### Questions to answer
A – In the passage on genome assembly and annotation, how many coding genes were identified?
B – Copy word for word the part of the genome assembly passage that opens with the words containing "Putative sex-linked contigs" and closes with "(see Supplementary Materials and Methods).".
C – Proceed with the passage on genome assembly and resequencing, starting right after its final sentence.

### Passage for review
Genome assembly and annotation

A de novo genome assembly was generated using a sample (n = 12) of males from the SI4 strain. PacBio long-read sequences representing 32× genomic coverage with an average read-length of 9.0 kilobases were assembled using FALCON, and subsequently error-corrected based on realignment of both PacBio (32×) and Illumina (125×) reads. The resulting polished assembly is 1.01 gigabases in total size (somewhat smaller than the expected 1.19 gigabases genome size37), with an N50 of 149 kilobases and the longest contig spanning 2.1 megabases. Notably, RepeatMasker (v.4.0.5) identified as much as 64% of the assembly as repetitive elements (Supplementary Materials and Methods). Using a comprehensive MAKER3 pipeline using transcriptome data38, homology, and ab initio prediction methods, we identified 21,264 coding genes. Despite the high repeat content and the fragmented assembly, evaluations based on conserved proteins sets indicated a high fraction of well-assembled genes in the assembly (CEGMA: 85% complete, 11% partially complete; BUSCO: 75% complete, 10% partially complete). The CEGMA and BUSCO estimates for duplicated complete genes indicated a relatively high level of uncollapsed haplotypes in the assembly, not unusual for assemblies based on pooled samples (Supplementary Table 3).

Putative sex-linked contigs were identified by analysing Illumina read coverage, normalized to median coverage over all contigs, from Illumina sequencing of a male (~125×) and a female (~125×) sample from SI4 (HiSeq2000; two sequencing libraries and four lanes per sample). This is based on the prediction that X-linked contigs should show twice as high coverage in the female sample as in the male sample and that Y-linked contigs should have no or very low coverage in the female sample (see Supplementary Materials and Methods).

Resequencing

To assess polymorphism within and between populations, we sequenced pools of individuals (n = 100 males in each sample/pool) from Yemen, California and Brazil (two replicate samples per population)39. Each sample was sequenced in two Illumina lanes, resulting in ~62× coverage per sample (~125× per population).

### The data
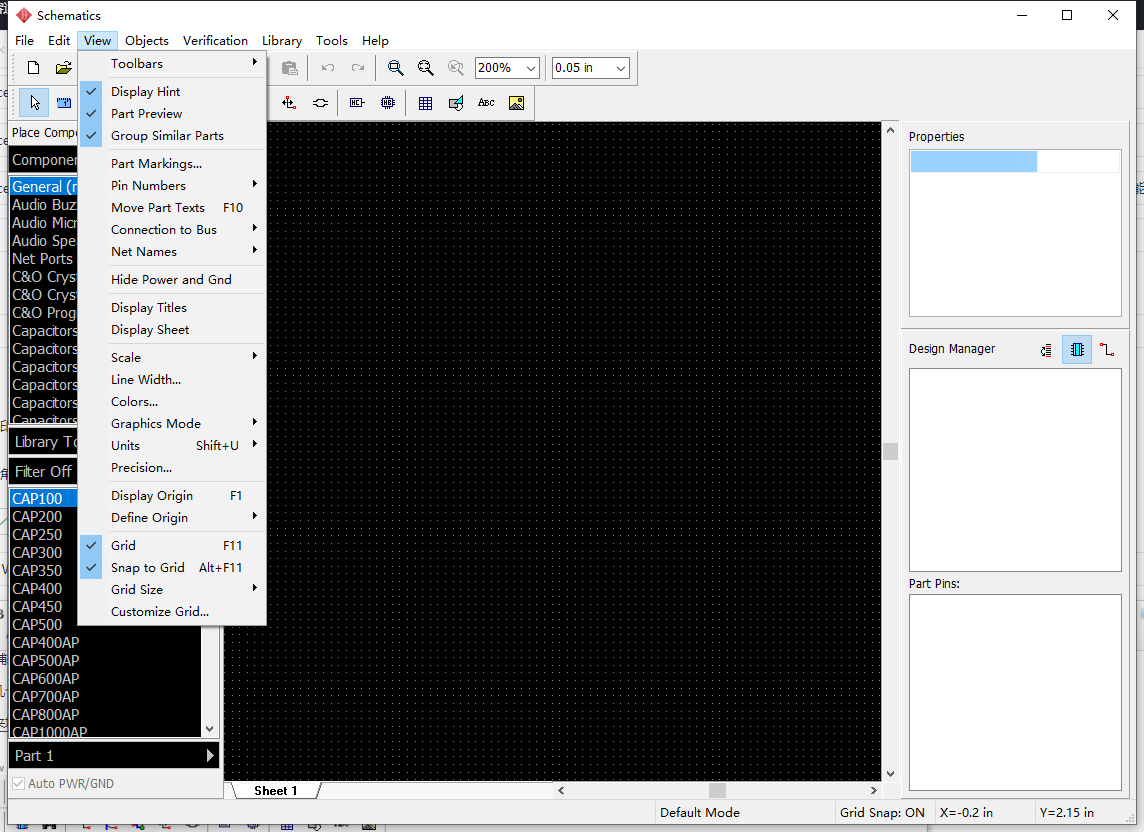
Task: Open Customize Grid... dialog
Action: [160, 612]
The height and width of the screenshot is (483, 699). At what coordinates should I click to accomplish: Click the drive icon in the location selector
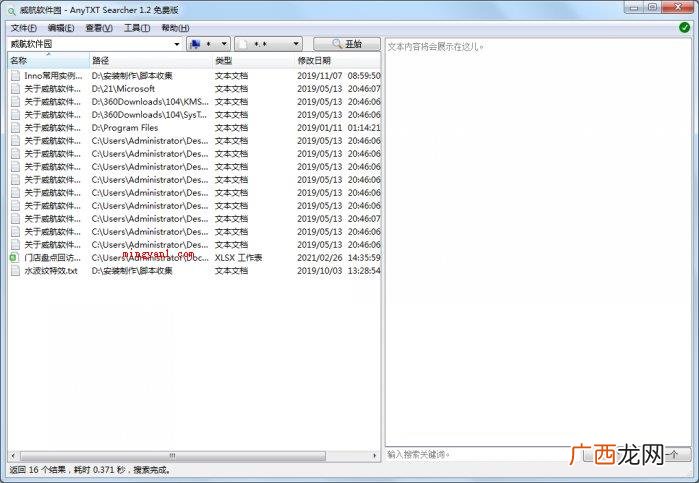click(x=195, y=44)
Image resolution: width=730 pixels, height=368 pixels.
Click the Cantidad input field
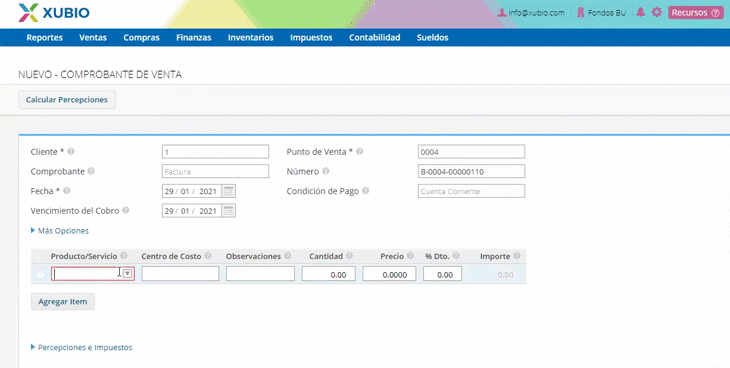point(329,274)

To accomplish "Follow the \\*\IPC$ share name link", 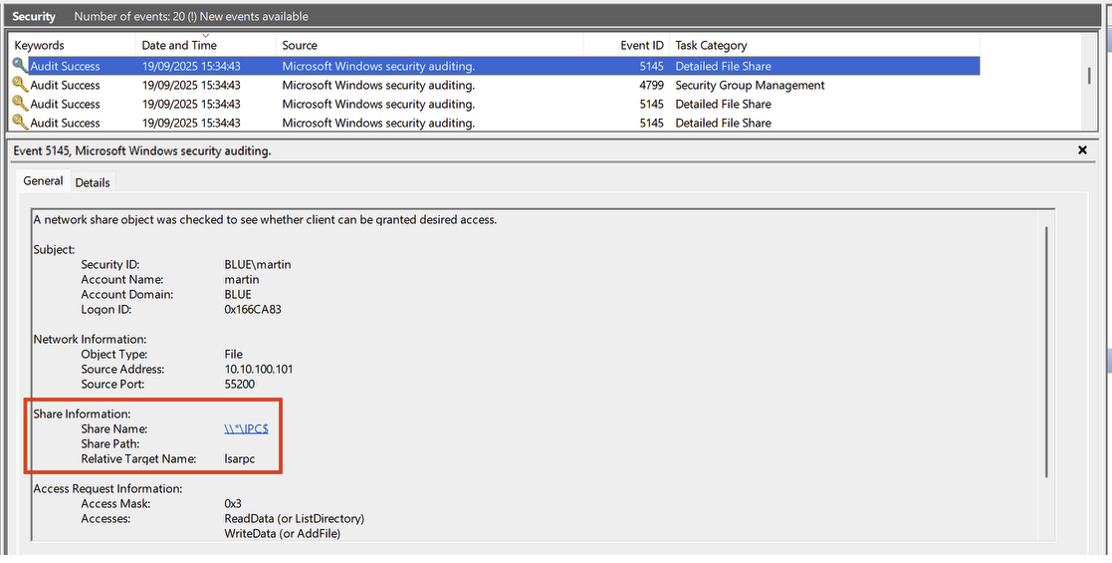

### Results for each task
A – 21,264 coding genes were identified.

B –
Putative sex-linked contigs were identified by analysing Illumina read coverage, normalized to median coverage over all contigs, from Illumina sequencing of a male (~125×) and a female (~125×) sample from SI4 (HiSeq2000; two sequencing libraries and four lanes per sample). This is based on the prediction that X-linked contigs should show twice as high coverage in the female sample as in the male sample and that Y-linked contigs should have no or very low coverage in the female sample (see Supplementary Materials and Methods).

C –
Analyses

Data on gene expression were obtained from Immonen et al.19, who used RNA-seq of replicated samples of males and females to characterize expression. Here, we focused on all genes where data on sex-specific gene expression in the abdomen of adult reproductively mature virgin beetles were available (n = 4,993)19. These genes were grouped into eight bins, based on their pattern of SBG expression. Genes showing female-biased expression log2FC  > 0; n = 2,623; FBGs) were divided into quartiles as were all genes showing male-biased expression (log2FC) < 0; n = 2,370; MBGs). Our inferences are based on (1) bootstrapped mean and 95% confidence intervals (CI; bias corrected) for each bin and/or (2) linear models treating bin as a fixed effect factor testing for effects of direction and relative magnitude of SB expression (Supplementary Results).

Parameters of interest were extracted from analyses in PoPoolation and PoPoolation2 (ref. 40), using default settings (Supplementary Materials and Methods). Genes harbouring ≥1 SNP showing a minor allele frequency of ≥0.3 in a given population were deemed to show intermediate frequency polymorphism in that population, given that genes showing minor allele frequencies of ≥0.3 show signs of balancing selection in Drosophila41. In these analyses, both samples from a given population were pooled.

We also analysed several additional gene sets. These were (1) a set of 741 enzymes involved in digestion of food in larval guts, (2) 185 male reproductive proteins42, (3) 126 candidate female reproductive proteins, (4) 281 candidate Y-linked genes and (5) 658 candidate X-linked genes. Refer to the Supplementary Results for the results for these gene sets.

Reporting Summary

Further information on research design is available in the Nature Research Reporting Summary linked to this article.